**Consigna escrita:**
Cuenta las líneas de los ítems que contienen la palabra "height" y responde únicamente con ese número.

**Ítems extraídos de una colección:**
= = =
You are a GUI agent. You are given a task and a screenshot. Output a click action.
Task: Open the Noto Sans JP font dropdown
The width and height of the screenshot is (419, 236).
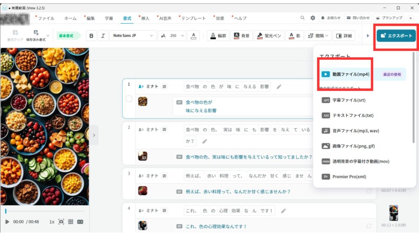pyautogui.click(x=133, y=36)
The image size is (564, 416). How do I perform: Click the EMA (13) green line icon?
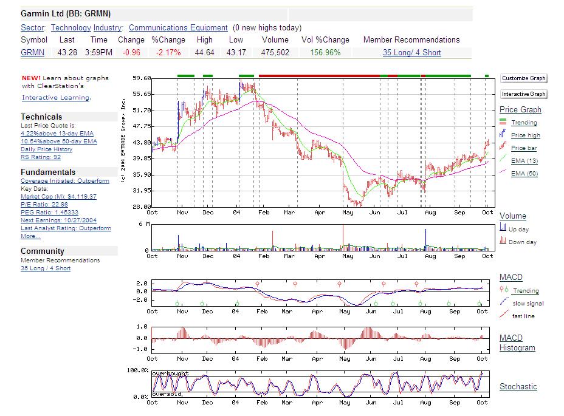(x=503, y=160)
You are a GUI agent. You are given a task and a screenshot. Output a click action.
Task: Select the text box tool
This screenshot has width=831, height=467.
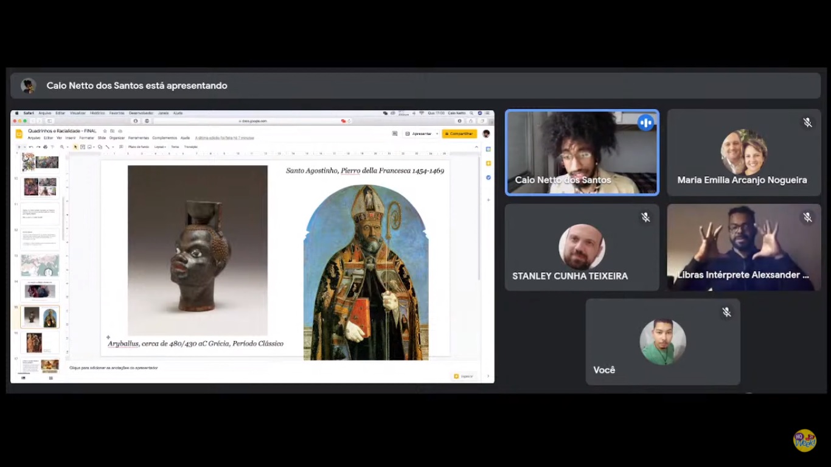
= = =
**Problema resuelto:**
2